▸ **The tasks**:
1. In the write-up on the immich Redis error, why does Redis disable commands that could modify the data set? Answer in one to three sentences.
2. According to the immich Redis error write-up, which self-hosted software stopped working on July 9th, 2024?
3. Extend the write-up on the immich Redis error, picking up after its last log line.

▸ **Article**:

━━━━━━━━━━━━━━━━━━━━

On July 9th, 2024, my photo management software I self host (immich) stopped working. I was getting an error in the api logs talking about something not working with "Redis". The error in particular was the following:
MISCONF Redis is configured to save RDB snapshots, but it's currently unable to persist to disk. Commands that may modify the data set are disabled, because this instance is configured to report errors during writes if RDB snapshotting fails (stop-writes-on-bgsave-error option). Please check the Redis logs for details about the RDB error
Ok, the error is with Redis, let's check the logs that it's reporting:
1:M 10 Jul 2024 22:39:04.073 * 10000 changes in 60 seconds. Saving...
1:M 10 Jul 2024 22:39:04.075 * Background saving started by pid 213
213:C 10 Jul 2024 22:39:04.138 # Write error while saving DB to the disk(fsync): Disk quota exceeded
1:M 10 Jul 2024 22:39:04.175 # Background saving error
1:M 10 Jul 2024 22:39:10.033 * 10000 changes in 60 seconds. Saving...

━━━━━━━━━━━━━━━━━━━━

▸ **Supplied data**:
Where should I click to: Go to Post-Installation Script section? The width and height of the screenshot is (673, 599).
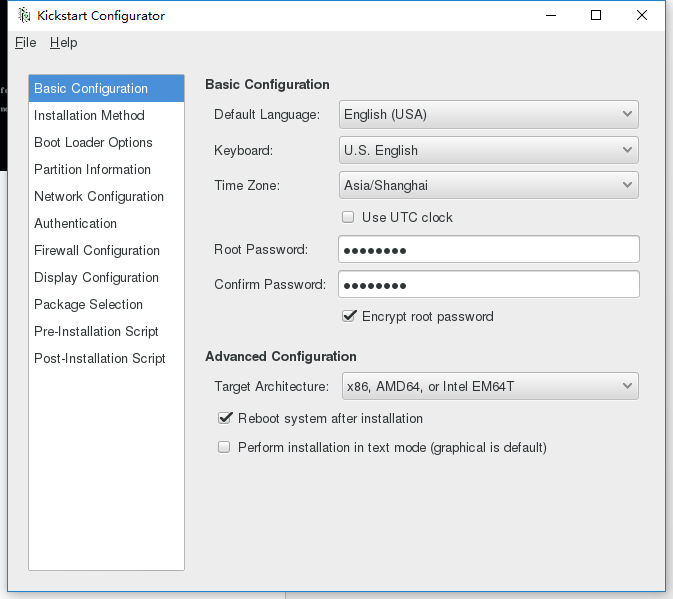pyautogui.click(x=99, y=359)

━━━━━━━━━━━━━━━━━━━━

▸ **Task-by-task answers**:
1. Redis is set to save RDB snapshots, but it can't write them to disk. With the stop-writes-on-bgsave-error option, it reports errors on writes whenever RDB snapshotting fails. The logs show the background save failing with "Disk quota exceeded."

2. The photo management software immich.

3.
1:M 10 Jul 2024 22:39:10.034 * Background saving started by pid 214
214:C 10 Jul 2024 22:39:10.100 # Write error while saving DB to the disk(fsync): Disk quota exceeded
Ahhok, it seems like Redis is reporting issues with saving a file and the error being reported is with the disk quota being exceeded. I've configured the PVC
in Kubernetes to be 30GB
large, I would be really impressed if the Redis database was that big, because I may have some data, but not enough for a Redis database to be that large. However you can check if your taking up too much space by running the df -i
command in the container. Let's try that.
$ df -i
Filesystem Inodes IUsed IFree IUse% Mounted on
overlay 30276800 600293 29676507 2% /
tmpfs 999296 17 999279 1% /dev
10.0.0.200:/volume1/nfs-volume/redis-pvc 0 0 0 - /data
/dev/sda2 30276800 600293 29676507 2% /etc/hosts
shm 999296 1 999295 1% /dev/shm
tmpfs 999296 9 999287 1% /run/secrets/kubernetes.io/serviceaccount
tmpfs 999296 1 999295 1% /proc/asound
tmpfs 999296 1 999295 1% /proc/scsi
tmpfs 999296 1 999295 1% /sys/firmware
As you can see from the result, I'm not really anywhere near maxing out any of my storage on this pod... On top of that, the data is being saved to NFS Synology box I have on my network. The Synology box has a max capacity of 2 TB
and I know for a fact that only 1 TB
of that is used. Why am I getting disk quota exceeded error?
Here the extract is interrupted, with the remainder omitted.